ASB's investment policy is that it excludes companies "if international conventions oppose or New Zealand laws prohibit investment in an industry, such as manufacturers of cluster bombs, land mines or nuclear weapons."
Its New Zealand spokeswoman would not comment on the conflict between that policy and its parent's lending.
"CBA is best placed to answer any questions regarding its investment approach. It would be inappropriate for us to comment on CBA's behalf as ASB's investment committee is independent of CBA."
A CBA spokeswoman said it had a compulsory environmental, social and governance (ESG) risk assessment process for all institutional bank loans, and for large loans in other business units.
But its defence policy is similar to Westpac's in that it recognises the right of countries to defend themselves and protect their national security and only bans providing financial services to companies involved in nuclear weapons which are "outside Nato country government-controlled programs that are authorised under the Nuclear Non-Proliferation Treaty."
However the bank said its investment arm Colonial First State was on track to get out of its investments in controversial weapons makers, including nuclear weapons, by the end of the year, which would bring it into line with ASB.
Paul Brownsey, chief investment officer of Pathfinder Asset Management, a responsible investment specialist which also runs the CareSaver responsible investment KiwiSaver scheme, said the nuclear investments showed the weakness of the banks' approach of applying different ethical standards to different parts of the business.
"ANZ has excluded companies that invest in firms involved in the testing or manufacture of nuclear weapons from its Kiwisaver scheme, while Westpac only excludes those involved in the manufacture of nuclear weapons.
"Yet both banks are content to lend money or invest in those same companies that they exclude from KiwiSaver."
Brownsey said he believed the selective behaviour was not being adequately explained to investors.
"In our view financial institutions face a very simple ethical choice: you either choose to do bad stuff or you choose to not do bad stuff, and you explain both very clearly to investors. There is no in-between."
He said most KiwiSaver investors would assume their savings were not used to fund companies involved in nuclear weapons.

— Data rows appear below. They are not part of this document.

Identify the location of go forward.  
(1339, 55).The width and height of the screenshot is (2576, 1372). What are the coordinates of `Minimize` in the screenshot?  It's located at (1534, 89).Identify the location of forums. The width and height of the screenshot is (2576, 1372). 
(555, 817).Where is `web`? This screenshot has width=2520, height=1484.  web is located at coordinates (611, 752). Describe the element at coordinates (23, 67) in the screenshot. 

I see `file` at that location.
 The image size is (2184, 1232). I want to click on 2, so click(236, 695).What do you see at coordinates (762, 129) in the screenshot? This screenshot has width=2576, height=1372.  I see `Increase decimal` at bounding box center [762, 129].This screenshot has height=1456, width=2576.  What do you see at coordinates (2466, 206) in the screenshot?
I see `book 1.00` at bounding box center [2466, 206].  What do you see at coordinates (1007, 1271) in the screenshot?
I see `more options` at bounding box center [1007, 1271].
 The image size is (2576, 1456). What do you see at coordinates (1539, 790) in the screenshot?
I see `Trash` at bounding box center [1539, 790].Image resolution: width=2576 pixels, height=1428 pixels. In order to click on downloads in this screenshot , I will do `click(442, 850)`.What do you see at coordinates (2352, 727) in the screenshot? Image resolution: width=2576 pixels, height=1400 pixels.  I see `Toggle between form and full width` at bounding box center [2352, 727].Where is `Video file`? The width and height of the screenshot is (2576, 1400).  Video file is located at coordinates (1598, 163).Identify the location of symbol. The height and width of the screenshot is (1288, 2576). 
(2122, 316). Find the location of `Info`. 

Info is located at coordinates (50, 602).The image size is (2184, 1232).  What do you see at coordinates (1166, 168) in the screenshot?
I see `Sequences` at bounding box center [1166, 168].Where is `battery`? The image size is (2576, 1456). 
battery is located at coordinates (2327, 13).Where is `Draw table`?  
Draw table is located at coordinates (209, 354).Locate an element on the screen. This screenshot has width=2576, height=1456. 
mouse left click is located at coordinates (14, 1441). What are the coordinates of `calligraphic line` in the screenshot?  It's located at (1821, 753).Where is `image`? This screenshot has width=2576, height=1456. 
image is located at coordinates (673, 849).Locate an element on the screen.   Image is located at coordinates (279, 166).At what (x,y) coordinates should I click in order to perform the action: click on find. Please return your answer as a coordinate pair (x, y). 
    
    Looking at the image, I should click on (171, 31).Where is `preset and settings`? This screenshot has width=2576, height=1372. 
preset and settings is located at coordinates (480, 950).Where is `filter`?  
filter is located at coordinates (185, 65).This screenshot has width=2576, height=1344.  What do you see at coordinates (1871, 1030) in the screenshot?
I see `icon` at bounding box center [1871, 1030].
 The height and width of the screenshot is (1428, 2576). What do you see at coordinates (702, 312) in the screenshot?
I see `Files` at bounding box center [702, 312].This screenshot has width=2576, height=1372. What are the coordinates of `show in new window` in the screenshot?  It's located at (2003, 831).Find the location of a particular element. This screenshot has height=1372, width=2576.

"Yet any KiwiSaver scheme that owns either ANZ or Westpac shares is doing just that – supporting the nuclear weapons industry."
Barry Coates, who runs Mindful Money, a website which allows people to screen out industries they do not want to invest in through KiwiSaver, said its research showed 84 per cent of Kiwis did not want their money invested in controversial weapons and about the same number objected to weapons in general.
"I think if people found out where their bank was lending money to, they would be rightly concerned."
Banks partly fund their loans from people's deposits. Coates said while there wasn't a direct connection between depositors and borrowers, there was a pretty close association.
He said there was a gap in the market for a New Zealand bank to stick its hand up and be ethical with its lending.
Coates said a lot of KiwiSaver funds would own shares in Westpac, ANZ and CBA, as many invested across the Tasman.
Its weapons screening does not exclude funds which invest in the banks.
The New Zealand Superannuation Fund excludes all companies involved in the manufacture and testing of nuclear explosive devices as well as some companies involved in the operation or management of military bases where nuclear explosive devices are deployed, maintained, refitted, stored or developed.
But it does not exclude companies that provide finance to the sector.
A fund spokeswoman said its policy was to focus on the companies with primary responsibility for the excluded activity.
"Excluding companies with less direct involvement, such as bank financing, would increase the number of excluded companies to an unworkable extent.
"We have the same approach across all the industry categories and companies we exclude from the fund."